Your task is to copy all of the entries exactly as they are given.

---- INFORMATION SHOWN

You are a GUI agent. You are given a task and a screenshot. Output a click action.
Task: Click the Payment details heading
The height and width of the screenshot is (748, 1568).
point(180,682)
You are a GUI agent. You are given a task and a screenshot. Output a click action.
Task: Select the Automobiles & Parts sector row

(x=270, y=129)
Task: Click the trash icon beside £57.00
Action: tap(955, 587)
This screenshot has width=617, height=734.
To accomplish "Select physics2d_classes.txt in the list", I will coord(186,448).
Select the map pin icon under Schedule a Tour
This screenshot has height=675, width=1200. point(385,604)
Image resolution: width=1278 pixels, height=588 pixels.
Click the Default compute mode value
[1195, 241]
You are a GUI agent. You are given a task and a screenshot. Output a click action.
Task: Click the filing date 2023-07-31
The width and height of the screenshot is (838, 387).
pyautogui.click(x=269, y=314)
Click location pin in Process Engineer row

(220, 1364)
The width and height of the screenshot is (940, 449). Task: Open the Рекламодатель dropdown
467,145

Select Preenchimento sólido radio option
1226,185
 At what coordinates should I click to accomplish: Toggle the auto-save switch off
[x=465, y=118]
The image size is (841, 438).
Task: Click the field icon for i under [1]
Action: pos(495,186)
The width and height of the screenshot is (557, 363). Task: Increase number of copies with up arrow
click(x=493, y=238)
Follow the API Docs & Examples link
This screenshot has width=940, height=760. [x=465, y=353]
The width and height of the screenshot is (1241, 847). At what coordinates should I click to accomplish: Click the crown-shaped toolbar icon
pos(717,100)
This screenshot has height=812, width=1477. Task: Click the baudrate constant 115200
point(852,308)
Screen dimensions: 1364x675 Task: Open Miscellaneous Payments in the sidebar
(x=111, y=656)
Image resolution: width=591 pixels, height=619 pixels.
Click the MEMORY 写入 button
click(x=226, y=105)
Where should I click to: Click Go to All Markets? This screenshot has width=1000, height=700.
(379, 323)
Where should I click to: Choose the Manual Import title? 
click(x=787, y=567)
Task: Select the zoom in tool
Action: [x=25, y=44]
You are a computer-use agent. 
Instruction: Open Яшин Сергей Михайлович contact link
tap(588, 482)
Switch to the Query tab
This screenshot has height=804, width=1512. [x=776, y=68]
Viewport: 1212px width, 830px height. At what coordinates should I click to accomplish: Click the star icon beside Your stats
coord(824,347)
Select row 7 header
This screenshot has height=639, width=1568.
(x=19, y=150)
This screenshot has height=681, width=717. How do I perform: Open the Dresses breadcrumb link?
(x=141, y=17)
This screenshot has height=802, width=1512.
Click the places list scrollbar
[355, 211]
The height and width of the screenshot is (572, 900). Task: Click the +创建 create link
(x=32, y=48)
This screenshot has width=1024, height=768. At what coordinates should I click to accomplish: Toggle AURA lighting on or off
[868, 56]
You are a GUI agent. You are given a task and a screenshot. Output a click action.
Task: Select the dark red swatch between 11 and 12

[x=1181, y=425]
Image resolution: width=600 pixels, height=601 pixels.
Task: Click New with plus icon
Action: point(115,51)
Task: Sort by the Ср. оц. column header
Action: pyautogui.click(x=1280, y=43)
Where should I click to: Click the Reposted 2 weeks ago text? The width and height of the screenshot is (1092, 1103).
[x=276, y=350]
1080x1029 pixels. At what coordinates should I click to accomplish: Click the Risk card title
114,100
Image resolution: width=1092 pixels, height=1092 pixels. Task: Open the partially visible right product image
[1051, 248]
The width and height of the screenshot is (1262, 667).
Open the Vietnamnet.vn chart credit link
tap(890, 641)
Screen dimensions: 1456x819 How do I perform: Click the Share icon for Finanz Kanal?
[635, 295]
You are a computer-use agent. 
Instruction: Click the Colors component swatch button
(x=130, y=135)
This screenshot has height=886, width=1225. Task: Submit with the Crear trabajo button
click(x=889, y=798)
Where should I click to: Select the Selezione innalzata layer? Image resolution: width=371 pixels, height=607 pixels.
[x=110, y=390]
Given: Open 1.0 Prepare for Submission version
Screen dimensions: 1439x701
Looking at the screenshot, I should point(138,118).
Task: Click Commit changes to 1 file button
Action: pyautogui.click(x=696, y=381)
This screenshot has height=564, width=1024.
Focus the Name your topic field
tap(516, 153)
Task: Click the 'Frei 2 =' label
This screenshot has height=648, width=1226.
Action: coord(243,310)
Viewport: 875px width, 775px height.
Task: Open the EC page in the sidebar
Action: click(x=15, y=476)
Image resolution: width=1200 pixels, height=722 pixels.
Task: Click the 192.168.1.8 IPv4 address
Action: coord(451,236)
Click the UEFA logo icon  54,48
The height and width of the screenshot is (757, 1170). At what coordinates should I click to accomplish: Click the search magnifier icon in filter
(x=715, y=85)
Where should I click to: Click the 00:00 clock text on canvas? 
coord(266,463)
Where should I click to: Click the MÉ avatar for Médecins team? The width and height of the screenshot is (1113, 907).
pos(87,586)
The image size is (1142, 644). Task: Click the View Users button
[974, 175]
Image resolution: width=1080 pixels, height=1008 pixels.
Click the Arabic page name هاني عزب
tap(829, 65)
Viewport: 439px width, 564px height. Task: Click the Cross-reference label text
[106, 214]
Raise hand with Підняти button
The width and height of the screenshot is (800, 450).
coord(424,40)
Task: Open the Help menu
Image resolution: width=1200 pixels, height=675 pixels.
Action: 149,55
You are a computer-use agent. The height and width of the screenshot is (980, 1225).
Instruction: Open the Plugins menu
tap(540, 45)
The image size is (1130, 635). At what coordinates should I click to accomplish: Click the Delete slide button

--------

SOLUTION TO THIS PROBLEM >>
You are a GUI agent. You are given a task and a screenshot. Output a click action.
Task: Click the Payment details heading
The height and width of the screenshot is (748, 1568).
point(180,682)
You are a GUI agent. You are given a task and a screenshot. Output a click action.
Task: Select the Automobiles & Parts sector row

(x=270, y=129)
Task: Click the trash icon beside £57.00
Action: tap(955, 587)
This screenshot has width=617, height=734.
To accomplish "Select physics2d_classes.txt in the list", I will coord(186,448).
Select the map pin icon under Schedule a Tour
This screenshot has height=675, width=1200. point(385,604)
Image resolution: width=1278 pixels, height=588 pixels.
Click the Default compute mode value
[1195, 241]
You are a GUI agent. You are given a task and a screenshot. Output a click action.
Task: Click the filing date 2023-07-31
The width and height of the screenshot is (838, 387).
pyautogui.click(x=269, y=314)
Click location pin in Process Engineer row

(220, 1364)
The width and height of the screenshot is (940, 449). Task: Open the Рекламодатель dropdown
467,145

Select Preenchimento sólido radio option
1226,185
 At what coordinates should I click to accomplish: Toggle the auto-save switch off
[x=465, y=118]
The image size is (841, 438).
Task: Click the field icon for i under [1]
Action: pos(495,186)
The width and height of the screenshot is (557, 363). Task: Increase number of copies with up arrow
click(x=493, y=238)
Follow the API Docs & Examples link
This screenshot has width=940, height=760. [x=465, y=353]
The width and height of the screenshot is (1241, 847). At what coordinates should I click to accomplish: Click the crown-shaped toolbar icon
pos(717,100)
This screenshot has height=812, width=1477. Task: Click the baudrate constant 115200
point(852,308)
Screen dimensions: 1364x675 Task: Open Miscellaneous Payments in the sidebar
(x=111, y=656)
Image resolution: width=591 pixels, height=619 pixels.
Click the MEMORY 写入 button
click(x=226, y=105)
Where should I click to: Click Go to All Markets? This screenshot has width=1000, height=700.
(379, 323)
Where should I click to: Choose the Manual Import title? 
click(x=787, y=567)
Task: Select the zoom in tool
Action: [x=25, y=44]
You are a computer-use agent. 
Instruction: Open Яшин Сергей Михайлович contact link
tap(588, 482)
Switch to the Query tab
This screenshot has height=804, width=1512. [x=776, y=68]
Viewport: 1212px width, 830px height. At what coordinates should I click to accomplish: Click the star icon beside Your stats
coord(824,347)
Select row 7 header
This screenshot has height=639, width=1568.
(x=19, y=150)
This screenshot has height=681, width=717. How do I perform: Open the Dresses breadcrumb link?
(x=141, y=17)
This screenshot has height=802, width=1512.
Click the places list scrollbar
[355, 211]
The height and width of the screenshot is (572, 900). Task: Click the +创建 create link
(x=32, y=48)
This screenshot has width=1024, height=768. At what coordinates should I click to accomplish: Toggle AURA lighting on or off
[868, 56]
You are a GUI agent. You are given a task and a screenshot. Output a click action.
Task: Select the dark red swatch between 11 and 12

[x=1181, y=425]
Image resolution: width=600 pixels, height=601 pixels.
Task: Click New with plus icon
Action: point(115,51)
Task: Sort by the Ср. оц. column header
Action: pyautogui.click(x=1280, y=43)
Where should I click to: Click the Reposted 2 weeks ago text? The width and height of the screenshot is (1092, 1103).
[x=276, y=350]
1080x1029 pixels. At what coordinates should I click to accomplish: Click the Risk card title
114,100
Image resolution: width=1092 pixels, height=1092 pixels. Task: Open the partially visible right product image
[1051, 248]
The width and height of the screenshot is (1262, 667).
Open the Vietnamnet.vn chart credit link
tap(890, 641)
Screen dimensions: 1456x819 How do I perform: Click the Share icon for Finanz Kanal?
[635, 295]
You are a computer-use agent. 
Instruction: Click the Colors component swatch button
(x=130, y=135)
This screenshot has height=886, width=1225. Task: Submit with the Crear trabajo button
click(x=889, y=798)
Where should I click to: Select the Selezione innalzata layer? Image resolution: width=371 pixels, height=607 pixels.
[x=110, y=390]
Given: Open 1.0 Prepare for Submission version
Screen dimensions: 1439x701
Looking at the screenshot, I should point(138,118).
Task: Click Commit changes to 1 file button
Action: pyautogui.click(x=696, y=381)
This screenshot has height=564, width=1024.
Focus the Name your topic field
tap(516, 153)
Task: Click the 'Frei 2 =' label
This screenshot has height=648, width=1226.
Action: coord(243,310)
Viewport: 875px width, 775px height.
Task: Open the EC page in the sidebar
Action: click(x=15, y=476)
Image resolution: width=1200 pixels, height=722 pixels.
Task: Click the 192.168.1.8 IPv4 address
Action: coord(451,236)
Click the UEFA logo icon  54,48
The height and width of the screenshot is (757, 1170). At what coordinates should I click to accomplish: Click the search magnifier icon in filter
(x=715, y=85)
Where should I click to: Click the 00:00 clock text on canvas? 
coord(266,463)
Where should I click to: Click the MÉ avatar for Médecins team? The width and height of the screenshot is (1113, 907).
pos(87,586)
The image size is (1142, 644). Task: Click the View Users button
[974, 175]
Image resolution: width=1080 pixels, height=1008 pixels.
Click the Arabic page name هاني عزب
tap(829, 65)
Viewport: 439px width, 564px height. Task: Click the Cross-reference label text
[106, 214]
Raise hand with Підняти button
The width and height of the screenshot is (800, 450).
coord(424,40)
Task: Open the Help menu
Image resolution: width=1200 pixels, height=675 pixels.
Action: 149,55
You are a computer-use agent. The height and width of the screenshot is (980, 1225).
Instruction: Open the Plugins menu
tap(540, 45)
The image size is (1130, 635). At what coordinates should I click to accomplish: Click the Delete slide button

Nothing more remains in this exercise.